The market is valued at USD 10.39 billion in 2025 and is forecast to reach USD 18.26 billion by 2030.
Which product category generates the most recurring revenue?
Reagents and consumables command 69.88% of revenue, reflecting the repeat-purchase nature of sequencing chemistry and flow cells.
Why is Asia-Pacific the fastest-growing region?
Rising healthcare investments, oncology burden, and government-funded genome projects lift Asia-Pacific to a 14.21% forecast CAGR.
How does the new U.S. LDT rule affect market participants?
Laboratories must phase in quality-system and validation requirements through 2028, raising compliance costs but standardizing test performance.
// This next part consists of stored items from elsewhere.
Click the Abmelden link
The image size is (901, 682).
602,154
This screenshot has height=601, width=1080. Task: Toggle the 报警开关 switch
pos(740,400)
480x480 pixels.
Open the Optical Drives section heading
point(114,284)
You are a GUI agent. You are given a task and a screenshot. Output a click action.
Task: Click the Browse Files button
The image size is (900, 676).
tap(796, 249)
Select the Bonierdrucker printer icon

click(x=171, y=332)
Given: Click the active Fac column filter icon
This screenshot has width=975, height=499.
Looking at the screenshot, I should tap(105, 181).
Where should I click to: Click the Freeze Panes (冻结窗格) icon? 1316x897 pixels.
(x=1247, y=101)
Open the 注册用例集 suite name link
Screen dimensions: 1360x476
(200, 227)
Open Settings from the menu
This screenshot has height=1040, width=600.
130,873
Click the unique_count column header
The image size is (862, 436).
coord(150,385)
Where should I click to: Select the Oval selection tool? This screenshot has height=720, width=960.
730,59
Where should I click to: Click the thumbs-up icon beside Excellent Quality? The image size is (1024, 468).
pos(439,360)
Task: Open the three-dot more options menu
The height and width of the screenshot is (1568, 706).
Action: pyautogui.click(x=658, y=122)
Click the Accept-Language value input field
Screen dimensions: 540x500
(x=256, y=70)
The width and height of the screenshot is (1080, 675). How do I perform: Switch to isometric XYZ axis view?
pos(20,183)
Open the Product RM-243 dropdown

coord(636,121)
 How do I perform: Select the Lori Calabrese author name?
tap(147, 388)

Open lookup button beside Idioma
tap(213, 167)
Which sequencing type is expanding fastest?
Whole exome sequencing grows at 14.23% CAGR as clinicians adopt it for rare disease diagnostics.
What strategic moves are leading companies making?
Illumina partners with NVIDIA for multiomic analytics, Element Biosciences raises significant funding for low-cost platforms, and Roche advances nanopore technology to diversify clinical offerings.